_Text segment_

OpenSearch Domain Sizing: Shards, Replicas, and Instance Types

OpenSearch Domain Sizing: Shards, Replicas, and Instance Types#

Getting the sizing of an Amazon OpenSearch domain right is one of those decisions that feels less critical at launch than it actually is. Size it too small, and you’ll hit performance walls when your data grows. Size it too generously, and you’re burning budget on unused capacity. The real challenge is that some decisions—like shard count—become nearly impossible to change later without reindexing. This article walks you through the practical considerations that let you make an informed sizing decision the first time, and understand the trade-offs when you need to scale.

Why OpenSearch Sizing Matters#

Before diving into the mechanics, let’s establish why this matters. OpenSearch is a distributed search and analytics engine. It breaks your data into chunks called shards, spreads those chunks across multiple nodes, and coordinates searches across all of them in parallel. The way you divide your data fundamentally shapes your cluster’s performance characteristics, your costs, and your operational flexibility.

Think of it like designing a bookstore. If you have one person (one shard) responsible for all the books, they’ll be a bottleneck. If you split the books across too many staff members (too many shards), you’ll waste money on overhead and coordination costs. The goal is to find the right balance for your specific workload.

Understanding Shard Size and Count#

A shard is the fundamental unit of data distribution in OpenSearch. Each shard is a Lucene index that contains a subset of your documents. When you index a document, OpenSearch uses a routing algorithm to determine which shard receives it. When you search, OpenSearch queries every relevant shard in parallel and merges the results.

The recommended shard size range is between 10 and 50 GB. This isn’t arbitrary—it’s derived from practical experience across thousands of deployments. Here’s why this range makes sense.

At the lower end, a 10 GB shard is small enough that operations like recovery (when a node fails and the shard needs to be redistributed) complete quickly. Recovery involves reading data from disk, compacting it, and shipping it over the network to another node. Smaller shards mean faster recovery, which reduces the window of vulnerability when your cluster is operating below full replication. Additionally, smaller shards are easier for the JVM to manage in memory, since maintaining shard metadata and state requires heap space.

At the upper end, a 50 GB shard is large enough that you’re not creating excessive coordination overhead. Every shard adds overhead to cluster state management, coordination between nodes, and search performance. With very small shards, you’d spend more time coordinating queries across hundreds of shards than actually searching the data.

Let’s work through a concrete example. Suppose you’re building a logging system and expect to ingest 500 GB of data over a one-year period. Using the shard size range, you’d want between 10 and 50 shards. A reasonable target might be 20 shards, which would give you 25 GB per shard—right in the middle of the recommended range. This balances recovery speed, memory overhead, and coordination costs.

The calculation is straightforward:

Number of primary shards = Expected data volume / Target shard size

If your expected volume is 500 GB and you want 25 GB per shard:

Number of primary shards = 500 GB / 25 GB = 20 shards

But here’s the critical constraint: once you create an index with a specific number of primary shards, you cannot change it without reindexing. Reindexing means creating a new index with the correct shard count and copying all documents from the old index to the new one. For large datasets, this is time-consuming and resource-intensive. This is why careful planning upfront is so important.

_Recorded data_
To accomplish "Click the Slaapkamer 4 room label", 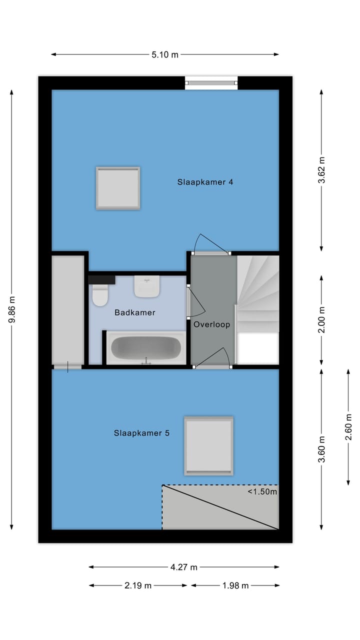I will click(x=205, y=182).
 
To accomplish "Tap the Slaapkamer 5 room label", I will click(x=142, y=433).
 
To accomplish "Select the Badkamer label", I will click(x=135, y=312).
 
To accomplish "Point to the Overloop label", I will click(x=212, y=324).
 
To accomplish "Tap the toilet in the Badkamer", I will click(x=100, y=295).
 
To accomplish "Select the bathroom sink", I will click(x=146, y=286).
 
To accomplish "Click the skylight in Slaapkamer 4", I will click(x=118, y=188).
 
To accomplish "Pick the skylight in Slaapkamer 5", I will click(x=208, y=446).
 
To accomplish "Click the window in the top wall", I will click(x=211, y=82).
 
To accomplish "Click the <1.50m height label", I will click(x=262, y=492).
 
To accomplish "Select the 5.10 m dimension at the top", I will click(x=165, y=55).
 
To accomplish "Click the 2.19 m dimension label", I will click(x=138, y=586).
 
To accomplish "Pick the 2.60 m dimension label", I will click(x=348, y=427).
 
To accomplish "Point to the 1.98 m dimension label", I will click(x=236, y=586).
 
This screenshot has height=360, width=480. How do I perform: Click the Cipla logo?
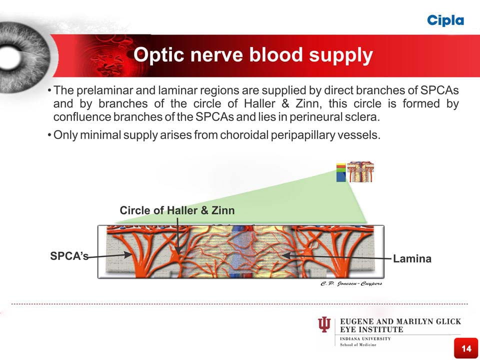coord(445,20)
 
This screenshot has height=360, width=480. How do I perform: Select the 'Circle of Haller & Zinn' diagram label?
coord(177,210)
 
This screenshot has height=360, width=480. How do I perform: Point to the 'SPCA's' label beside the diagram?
coord(69,256)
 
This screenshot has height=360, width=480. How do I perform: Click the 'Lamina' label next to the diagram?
coord(412,258)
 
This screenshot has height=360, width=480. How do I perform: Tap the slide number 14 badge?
coord(466,348)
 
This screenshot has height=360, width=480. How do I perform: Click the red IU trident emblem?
coord(324,325)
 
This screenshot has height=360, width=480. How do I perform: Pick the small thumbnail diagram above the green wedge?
coord(360,172)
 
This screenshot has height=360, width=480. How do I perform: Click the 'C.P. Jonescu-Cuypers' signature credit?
coord(351,284)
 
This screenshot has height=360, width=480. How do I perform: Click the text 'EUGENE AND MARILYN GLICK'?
coord(400,321)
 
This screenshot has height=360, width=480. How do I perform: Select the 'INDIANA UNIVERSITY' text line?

_Objectives_
1. Answer from the OpenSearch sizing article:
(a) What shard size range does it recommend?
(b) In the logging example, how much data is expected over one year?
(c) What does reindexing involve?
2. Transcribe the OpenSearch sizing article word for word, everything from "A shard is the" down to "range makes sense.".
Rely only on the OpenSearch sizing article, not on the entries.

_Answers to each task_
1.
(a) Between 10 and 50 GB.
(b) 500 GB.
(c) Creating a new index with the correct shard count and copying all documents from the old index to the new one.

2.
A shard is the fundamental unit of data distribution in OpenSearch. Each shard is a Lucene index that contains a subset of your documents. When you index a document, OpenSearch uses a routing algorithm to determine which shard receives it. When you search, OpenSearch queries every relevant shard in parallel and merges the results.

The recommended shard size range is between 10 and 50 GB. This isn’t arbitrary—it’s derived from practical experience across thousands of deployments. Here’s why this range makes sense.